#### Votre travail
[a] Répondez à ces questions d'après le texte sur Attigny :
(i) Quelle musique accompagne le générique des chroniques ?
(ii) En quelle année le tome cité a-t-il été publié ?
(iii) Chez qui ce tome a-t-il été imprimé ?
[b] Dites si chacune de ces affirmations concorde avec le texte sur Attigny. Répondez par oui ou par non, puis citez les mots décisifs du texte.
(i) Attigny est aujourd'hui présenté comme une grande ville.
(ii) Le passage cité provient du cinquantième tome de « L’Ami de la Religion et du Roi ».
(iii) Attigny a gardé le titre de chef-lieu de canton.
[c] Rédigez la suite du texte sur Attigny en reprenant juste après sa dernière phrase.

#### Extrait du texte
┌──

Les chroniques « Ardennes françaises mystérieuses, sacrées et insolites » sont inspirées de l’ouvrage et d’émissions de Pierre Guelff aux Éditions Jourdan, à la RTBF et TV5 Monde « Ardennes Mystérieuses, Insolites et Sacrées ». Musique du générique : « Le Réveil ardennais. »(youtube)
« Que de lieux jadis célèbres sont tombés aujourd’hui dans l’obscurité ! Attigny, autrefois résidence royale, connu par des ordonnances, par des conciles, et par différents monuments d’histoire, n’est presque plus qu’un modeste village qui n’a conservé de son ancienne splendeur que le titre de chef-lieu de canton », lisait-on dans le cinquantième (!) tome du « journal ecclésiastique, politique et littéraire », « L’Ami de la Religion et du Roi », publié en 1827 et imprimé chez Adrien Le Clere, « imprimeur du Pape et de l’Archevêché de Paris ».

└──

#### Données présentées

┌──

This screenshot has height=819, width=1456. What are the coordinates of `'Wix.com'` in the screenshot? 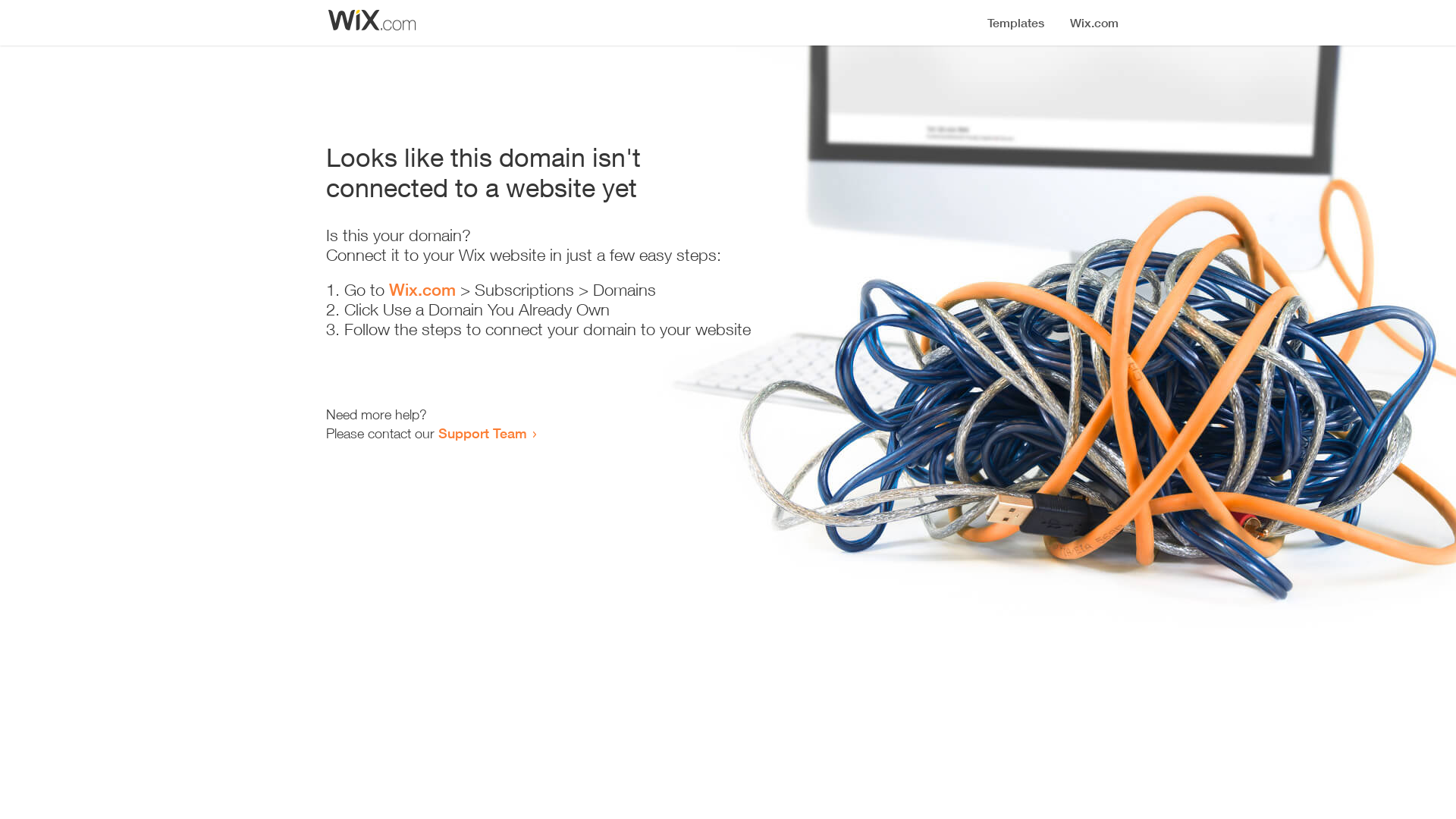 It's located at (389, 289).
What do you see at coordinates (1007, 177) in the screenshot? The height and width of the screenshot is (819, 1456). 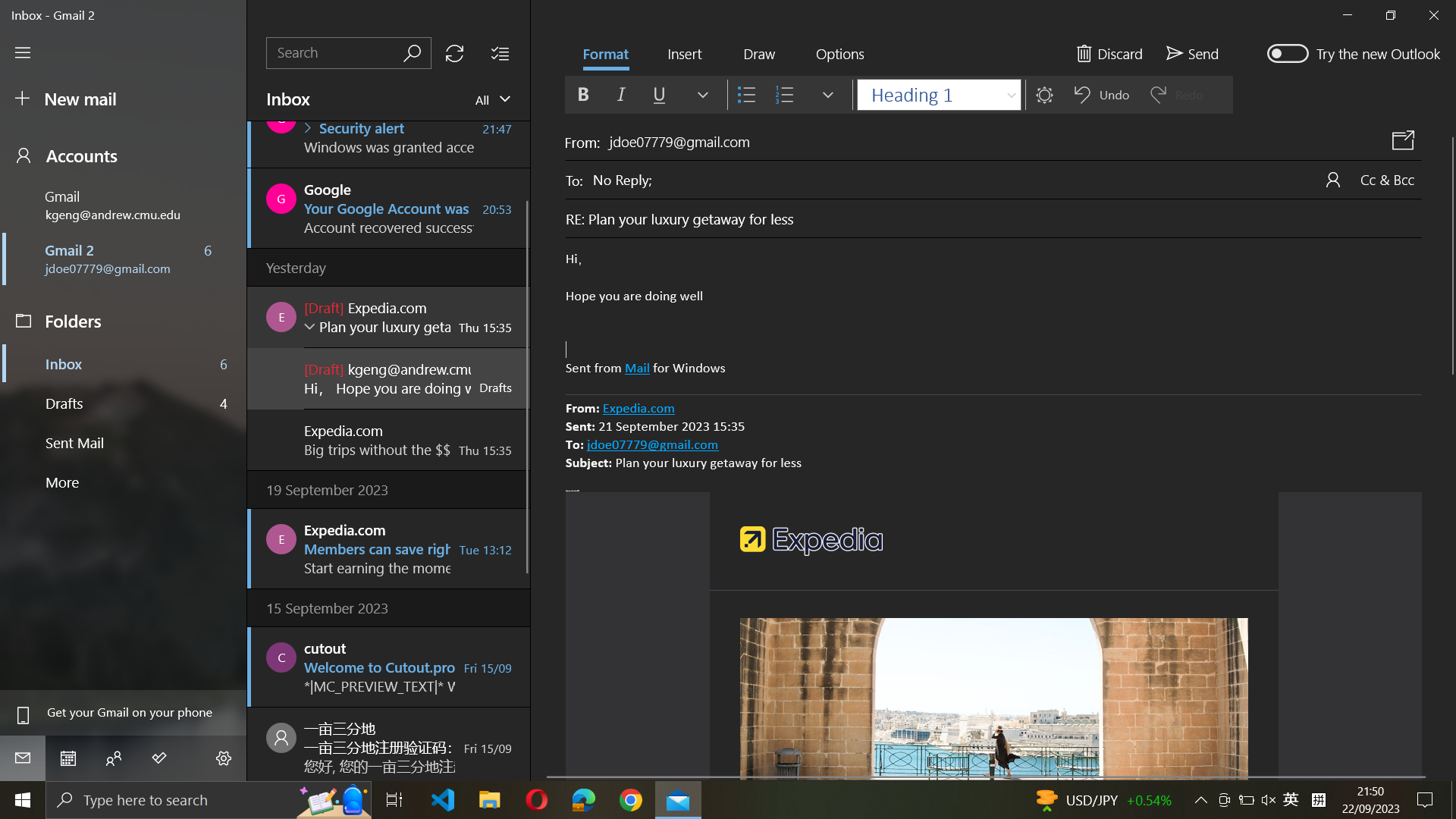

└──

#### Réponses attendues
[a]
(i) « Le Réveil ardennais. »
(ii) En 1827.
(iii) Chez Adrien Le Clere.

[b]
(i) Non : « n’est presque plus qu’un modeste village ».
(ii) Oui : « le cinquantième (!) tome du « journal ecclésiastique, politique et littéraire », « L’Ami de la Religion et du Roi » ».
(iii) Oui : « n’a conservé de son ancienne splendeur que le titre de chef-lieu de canton ».

[c]
Il est vrai que cette commune, Porte sud des Crêtes Préardennaises, traversée par l’Aisne et le Canal des Ardennes, peuplée de quelque 1 200 âmes, a un passé plus qu’étonnant, sans parler des malheurs inhérents aux deux guerres mondiales !
. En 638, Attigny fut acquis par Clovis II, roi de Neustrie et de Bourgogne, en échange de terres de Fleury-sur-Loire.
Saint Méen (VIe siècle) y aurait prêché. Voici ce que j’en disais dans un précédent écrit :
« Saint Méen est né en 520 au Pays de Galles. Disciple de saint Samson (l’un des sept fondateurs de la Bretagne), il accompagna ce dernier dans sa mission évangélique. Son tombeau à Saint-Méen-le-Grand (Bretagne), là où il planta un bâton et y fit jaillir de l’eau, fait l’objet d’un pèlerinage important. On y vient faire soigner la gale, d’ailleurs autrement appelée « mal de saint Méen ».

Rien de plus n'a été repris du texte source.